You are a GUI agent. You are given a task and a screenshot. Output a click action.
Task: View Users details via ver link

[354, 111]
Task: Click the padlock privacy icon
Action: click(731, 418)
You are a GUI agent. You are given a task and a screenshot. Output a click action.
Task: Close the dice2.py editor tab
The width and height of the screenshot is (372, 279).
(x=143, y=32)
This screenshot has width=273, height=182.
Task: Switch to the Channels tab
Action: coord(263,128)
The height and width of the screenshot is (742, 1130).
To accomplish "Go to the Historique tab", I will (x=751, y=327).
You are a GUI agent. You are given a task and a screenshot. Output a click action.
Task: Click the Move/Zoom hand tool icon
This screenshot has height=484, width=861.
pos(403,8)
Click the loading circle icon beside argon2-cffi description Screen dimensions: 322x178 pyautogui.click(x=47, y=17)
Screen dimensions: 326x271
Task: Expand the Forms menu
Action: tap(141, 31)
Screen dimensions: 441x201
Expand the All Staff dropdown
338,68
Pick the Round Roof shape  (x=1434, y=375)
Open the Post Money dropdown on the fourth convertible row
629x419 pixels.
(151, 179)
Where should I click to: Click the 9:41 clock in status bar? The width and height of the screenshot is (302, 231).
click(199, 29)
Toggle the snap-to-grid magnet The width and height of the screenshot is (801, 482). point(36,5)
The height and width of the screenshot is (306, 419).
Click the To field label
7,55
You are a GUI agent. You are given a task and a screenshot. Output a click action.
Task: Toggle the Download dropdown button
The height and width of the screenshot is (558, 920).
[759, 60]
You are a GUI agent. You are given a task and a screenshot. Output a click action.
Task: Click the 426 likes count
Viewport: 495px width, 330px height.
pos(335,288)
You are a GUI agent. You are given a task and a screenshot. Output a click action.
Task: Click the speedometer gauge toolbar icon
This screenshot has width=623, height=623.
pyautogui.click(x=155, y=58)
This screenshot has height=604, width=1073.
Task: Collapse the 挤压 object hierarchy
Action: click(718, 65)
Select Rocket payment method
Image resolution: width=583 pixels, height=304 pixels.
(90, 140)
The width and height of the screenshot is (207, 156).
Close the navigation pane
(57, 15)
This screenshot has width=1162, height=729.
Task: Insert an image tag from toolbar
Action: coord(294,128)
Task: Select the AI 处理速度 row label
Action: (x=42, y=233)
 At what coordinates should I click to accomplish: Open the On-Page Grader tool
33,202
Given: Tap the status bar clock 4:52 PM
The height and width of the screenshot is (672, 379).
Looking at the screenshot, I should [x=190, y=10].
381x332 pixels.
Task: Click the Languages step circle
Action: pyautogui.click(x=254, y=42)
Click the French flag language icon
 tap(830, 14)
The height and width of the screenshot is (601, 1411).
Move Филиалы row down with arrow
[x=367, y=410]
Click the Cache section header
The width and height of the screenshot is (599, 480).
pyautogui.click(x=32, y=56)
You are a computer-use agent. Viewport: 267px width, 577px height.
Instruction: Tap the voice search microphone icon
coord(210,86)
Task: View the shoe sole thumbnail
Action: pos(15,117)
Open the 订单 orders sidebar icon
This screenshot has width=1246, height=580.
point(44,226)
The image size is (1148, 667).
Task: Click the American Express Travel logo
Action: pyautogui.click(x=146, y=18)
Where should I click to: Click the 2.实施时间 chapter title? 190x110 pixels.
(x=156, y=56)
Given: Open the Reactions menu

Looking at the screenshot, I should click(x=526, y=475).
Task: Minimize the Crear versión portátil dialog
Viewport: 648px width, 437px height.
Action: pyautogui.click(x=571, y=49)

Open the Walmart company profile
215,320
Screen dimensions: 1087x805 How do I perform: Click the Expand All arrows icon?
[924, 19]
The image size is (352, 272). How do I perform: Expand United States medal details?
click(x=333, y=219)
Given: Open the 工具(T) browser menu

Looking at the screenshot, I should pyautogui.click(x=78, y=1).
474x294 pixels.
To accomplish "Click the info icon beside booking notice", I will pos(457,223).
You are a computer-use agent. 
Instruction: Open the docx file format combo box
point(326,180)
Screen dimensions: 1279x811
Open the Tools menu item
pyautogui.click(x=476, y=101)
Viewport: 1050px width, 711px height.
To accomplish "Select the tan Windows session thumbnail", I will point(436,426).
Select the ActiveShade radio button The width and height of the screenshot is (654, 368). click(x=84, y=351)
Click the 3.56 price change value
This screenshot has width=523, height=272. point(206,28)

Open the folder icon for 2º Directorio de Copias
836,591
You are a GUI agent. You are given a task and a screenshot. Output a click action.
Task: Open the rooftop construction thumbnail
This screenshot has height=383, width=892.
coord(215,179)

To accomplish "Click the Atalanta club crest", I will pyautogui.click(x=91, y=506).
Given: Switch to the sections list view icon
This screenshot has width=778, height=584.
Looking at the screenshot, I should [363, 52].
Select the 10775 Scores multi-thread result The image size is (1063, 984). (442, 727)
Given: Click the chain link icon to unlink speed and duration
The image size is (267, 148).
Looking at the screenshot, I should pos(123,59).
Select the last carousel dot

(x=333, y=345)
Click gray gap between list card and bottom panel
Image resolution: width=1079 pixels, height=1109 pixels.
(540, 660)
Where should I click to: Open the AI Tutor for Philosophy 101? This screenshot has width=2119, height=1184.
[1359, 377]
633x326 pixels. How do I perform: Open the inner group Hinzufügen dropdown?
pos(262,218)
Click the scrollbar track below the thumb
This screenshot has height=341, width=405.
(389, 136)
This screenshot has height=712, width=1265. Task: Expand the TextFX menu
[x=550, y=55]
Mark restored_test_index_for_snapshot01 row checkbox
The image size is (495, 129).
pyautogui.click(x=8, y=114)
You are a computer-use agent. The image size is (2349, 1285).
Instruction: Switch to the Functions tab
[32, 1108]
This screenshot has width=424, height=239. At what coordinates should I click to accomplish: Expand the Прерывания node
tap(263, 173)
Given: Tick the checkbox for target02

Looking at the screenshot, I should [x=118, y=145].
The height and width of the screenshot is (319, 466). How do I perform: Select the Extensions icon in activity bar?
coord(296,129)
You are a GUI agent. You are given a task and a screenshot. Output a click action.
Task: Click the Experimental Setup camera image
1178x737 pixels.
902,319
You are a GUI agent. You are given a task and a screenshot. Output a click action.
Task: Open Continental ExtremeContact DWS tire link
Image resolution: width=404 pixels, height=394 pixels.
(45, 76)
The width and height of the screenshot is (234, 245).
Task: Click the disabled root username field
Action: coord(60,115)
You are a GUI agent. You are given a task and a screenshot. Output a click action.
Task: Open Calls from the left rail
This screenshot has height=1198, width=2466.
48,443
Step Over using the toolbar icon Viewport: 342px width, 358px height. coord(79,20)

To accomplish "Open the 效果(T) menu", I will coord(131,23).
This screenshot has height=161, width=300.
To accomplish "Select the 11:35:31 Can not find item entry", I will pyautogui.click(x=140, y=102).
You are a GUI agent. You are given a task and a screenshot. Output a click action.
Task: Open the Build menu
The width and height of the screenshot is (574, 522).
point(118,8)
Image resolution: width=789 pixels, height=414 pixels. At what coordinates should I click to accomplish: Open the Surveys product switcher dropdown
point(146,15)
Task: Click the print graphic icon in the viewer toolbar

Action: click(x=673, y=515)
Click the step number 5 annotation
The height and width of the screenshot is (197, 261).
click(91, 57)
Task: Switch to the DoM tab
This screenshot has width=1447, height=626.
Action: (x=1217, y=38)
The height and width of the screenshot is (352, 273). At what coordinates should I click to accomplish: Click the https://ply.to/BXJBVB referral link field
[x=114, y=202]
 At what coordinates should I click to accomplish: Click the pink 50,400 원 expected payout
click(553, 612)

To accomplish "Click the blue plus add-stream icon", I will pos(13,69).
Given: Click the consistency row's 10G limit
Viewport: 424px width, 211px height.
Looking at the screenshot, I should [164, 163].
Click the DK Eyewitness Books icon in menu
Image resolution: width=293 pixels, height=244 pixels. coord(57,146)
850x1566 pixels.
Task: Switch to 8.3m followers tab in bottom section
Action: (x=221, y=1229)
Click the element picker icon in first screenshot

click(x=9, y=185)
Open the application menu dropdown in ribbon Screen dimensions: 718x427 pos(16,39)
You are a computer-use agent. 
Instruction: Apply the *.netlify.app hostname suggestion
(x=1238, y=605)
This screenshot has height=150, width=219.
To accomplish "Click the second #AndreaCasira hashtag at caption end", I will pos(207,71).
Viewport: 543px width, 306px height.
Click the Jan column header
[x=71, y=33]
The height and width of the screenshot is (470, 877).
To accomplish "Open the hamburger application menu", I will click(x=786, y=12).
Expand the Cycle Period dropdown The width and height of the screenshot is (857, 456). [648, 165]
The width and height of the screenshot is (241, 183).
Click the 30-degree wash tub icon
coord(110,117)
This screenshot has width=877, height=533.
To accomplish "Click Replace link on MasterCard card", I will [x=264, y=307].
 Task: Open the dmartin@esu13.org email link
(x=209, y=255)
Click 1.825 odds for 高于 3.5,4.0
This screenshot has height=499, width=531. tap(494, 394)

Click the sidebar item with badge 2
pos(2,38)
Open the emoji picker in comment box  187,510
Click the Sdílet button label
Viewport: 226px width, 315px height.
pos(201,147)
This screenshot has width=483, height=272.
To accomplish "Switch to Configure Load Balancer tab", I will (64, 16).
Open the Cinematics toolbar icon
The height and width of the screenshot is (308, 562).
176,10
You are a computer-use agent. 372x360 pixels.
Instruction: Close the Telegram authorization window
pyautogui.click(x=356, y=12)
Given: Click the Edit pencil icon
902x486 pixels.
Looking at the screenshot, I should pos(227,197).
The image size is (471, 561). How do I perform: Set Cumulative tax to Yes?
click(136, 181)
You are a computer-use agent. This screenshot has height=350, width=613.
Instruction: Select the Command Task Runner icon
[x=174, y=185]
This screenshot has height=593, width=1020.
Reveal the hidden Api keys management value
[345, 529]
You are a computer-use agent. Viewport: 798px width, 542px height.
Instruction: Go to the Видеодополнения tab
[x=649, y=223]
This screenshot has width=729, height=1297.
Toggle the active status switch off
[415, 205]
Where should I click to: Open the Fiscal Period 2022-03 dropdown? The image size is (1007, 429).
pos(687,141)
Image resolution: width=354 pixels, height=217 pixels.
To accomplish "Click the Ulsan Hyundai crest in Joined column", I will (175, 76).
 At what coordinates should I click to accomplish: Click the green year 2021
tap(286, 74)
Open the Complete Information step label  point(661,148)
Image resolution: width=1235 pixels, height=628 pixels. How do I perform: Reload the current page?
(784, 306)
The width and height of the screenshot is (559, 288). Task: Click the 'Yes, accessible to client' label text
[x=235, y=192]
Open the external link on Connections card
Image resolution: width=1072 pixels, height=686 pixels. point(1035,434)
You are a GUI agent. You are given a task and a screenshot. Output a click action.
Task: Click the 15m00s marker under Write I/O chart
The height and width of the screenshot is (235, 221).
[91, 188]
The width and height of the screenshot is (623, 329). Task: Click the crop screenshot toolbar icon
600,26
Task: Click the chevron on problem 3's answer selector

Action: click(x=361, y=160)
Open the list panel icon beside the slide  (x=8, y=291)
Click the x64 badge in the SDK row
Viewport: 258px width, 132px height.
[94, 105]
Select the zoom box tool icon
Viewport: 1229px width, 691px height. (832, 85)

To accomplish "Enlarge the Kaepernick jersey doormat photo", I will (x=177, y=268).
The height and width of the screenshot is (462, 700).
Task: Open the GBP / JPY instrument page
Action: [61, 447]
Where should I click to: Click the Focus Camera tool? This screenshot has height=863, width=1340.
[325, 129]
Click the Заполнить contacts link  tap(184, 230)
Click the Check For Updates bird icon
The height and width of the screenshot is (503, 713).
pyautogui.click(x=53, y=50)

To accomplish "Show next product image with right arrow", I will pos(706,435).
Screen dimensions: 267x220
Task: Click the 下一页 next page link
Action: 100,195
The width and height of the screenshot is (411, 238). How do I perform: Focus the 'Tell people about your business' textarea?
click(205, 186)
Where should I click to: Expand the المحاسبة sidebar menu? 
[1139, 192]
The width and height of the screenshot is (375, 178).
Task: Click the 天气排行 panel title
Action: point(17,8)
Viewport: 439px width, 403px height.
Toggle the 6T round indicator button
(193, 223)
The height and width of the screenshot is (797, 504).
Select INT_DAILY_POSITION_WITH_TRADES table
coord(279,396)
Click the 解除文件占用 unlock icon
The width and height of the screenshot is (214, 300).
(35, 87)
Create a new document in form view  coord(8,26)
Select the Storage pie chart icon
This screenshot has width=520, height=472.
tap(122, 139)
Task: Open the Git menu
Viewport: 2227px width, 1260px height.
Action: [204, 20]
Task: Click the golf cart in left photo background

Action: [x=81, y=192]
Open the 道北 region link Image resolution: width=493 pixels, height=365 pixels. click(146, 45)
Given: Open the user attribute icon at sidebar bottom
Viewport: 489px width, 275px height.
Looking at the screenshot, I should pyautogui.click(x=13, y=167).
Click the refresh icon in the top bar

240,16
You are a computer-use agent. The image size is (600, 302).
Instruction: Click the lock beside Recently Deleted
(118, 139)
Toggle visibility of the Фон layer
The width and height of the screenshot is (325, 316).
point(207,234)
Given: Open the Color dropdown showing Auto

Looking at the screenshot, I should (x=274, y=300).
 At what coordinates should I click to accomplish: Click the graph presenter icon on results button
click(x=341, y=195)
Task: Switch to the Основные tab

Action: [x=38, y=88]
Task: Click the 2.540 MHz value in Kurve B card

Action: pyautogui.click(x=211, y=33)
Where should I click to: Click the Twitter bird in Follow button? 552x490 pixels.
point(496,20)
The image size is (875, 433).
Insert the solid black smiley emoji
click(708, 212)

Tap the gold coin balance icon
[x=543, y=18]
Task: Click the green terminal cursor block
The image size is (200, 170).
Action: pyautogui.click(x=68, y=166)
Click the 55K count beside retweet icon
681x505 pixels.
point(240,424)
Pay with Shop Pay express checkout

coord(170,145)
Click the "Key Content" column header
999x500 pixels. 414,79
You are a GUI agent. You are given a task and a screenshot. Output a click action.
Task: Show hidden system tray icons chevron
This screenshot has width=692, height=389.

### Requirement
Rewrite the entries starting with the line containing "Screen dimensions: 1087x805" and going on through the line containing "Looking at the screenshot, I should pyautogui.click(x=78, y=1)." as a Markdown table with the columns Row and Line, leaving out blank lines.

### Result
| Row | Line |
|---|---|
| 1 | Screen dimensions: 1087x805 How do I perform: Click the Expand All arrows icon? |
| 2 | [924, 19] |
| 3 | The image size is (352, 272). How do I perform: Expand United States medal details? |
| 4 | click(x=333, y=219) |
| 5 | Given: Open the 工具(T) browser menu |
| 6 | Looking at the screenshot, I should pyautogui.click(x=78, y=1). |